▸ **WHAT THIS EXERCISE ASKS**
[1] Reproduce word for word the passage of the page on the variational principle for topological entropy starting at "Variational Principle for Topological Entropy (Theorem" and ending at "and related invariants.".
[2] List every section heading that follows the title line on the page on the variational principle for topological entropy.
[3] Write the next part of the page on the variational principle for topological entropy, picking up after its final sentence.
··· ARTICLE
Variational Principle for Topological Entropy (Theorem # 6728)
Theorem
Let $(X,T)$ be a compact metrizable topological dynamical system. Then
\begin{align*}
h_{\mathrm{top}}(T)=\sup_{\mu\in\mathcal M_T(X)} h_\mu(T).
\end{align*}
Knowledge Status
Analysis
Discussion
States and proves Variational Principle for Topological Entropy, a result in advanced ergodic theory focused on entropy, dynamical structure, and related invariants.
······
··· RAW DATA
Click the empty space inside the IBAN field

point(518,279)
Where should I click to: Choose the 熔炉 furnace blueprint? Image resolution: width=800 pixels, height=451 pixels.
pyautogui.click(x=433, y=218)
······
▸ **SOLVED TASKS**
[1]
Variational Principle for Topological Entropy (Theorem # 6728)
Theorem
Let $(X,T)$ be a compact metrizable topological dynamical system. Then
\begin{align*}
h_{\mathrm{top}}(T)=\sup_{\mu\in\mathcal M_T(X)} h_\mu(T).
\end{align*}
Knowledge Status
Analysis
Discussion
States and proves Variational Principle for Topological Entropy, a result in advanced ergodic theory focused on entropy, dynamical structure, and related invariants.

[2]
Theorem
Knowledge Status
Analysis
Discussion

[3]
Proof
[proofplan]
We prove the two inequalities separately. The upper bound compares the information in a finite measurable partition with the number of orbit names allowed by a finite open cover, using regularity of Borel probability measures on compact metric spaces. The lower bound constructs invariant measures from maximal separated orbit sets: uniform measures on separated sets are averaged along orbits, weak* limits are invariant, and a small-diameter partition with null boundary converts separated orbit names into partition entropy. Letting the time length and then the spatial scale vary gives equality.
[/proofplan]
[step:Define the entropy objects used in the proof]
Fix a compatible metric $d:X\times X\to[0,\infty)$ on the compact [metrizable space](/page/Metrizable%20Space) $X$. For $n\in\mathbb N$, define the Bowen metric $d_n:X\times X\to[0,\infty)$ by
\begin{align*}
d_n(x,y):=\max_{0\le k\le n-1}d(T^k x,T^k y).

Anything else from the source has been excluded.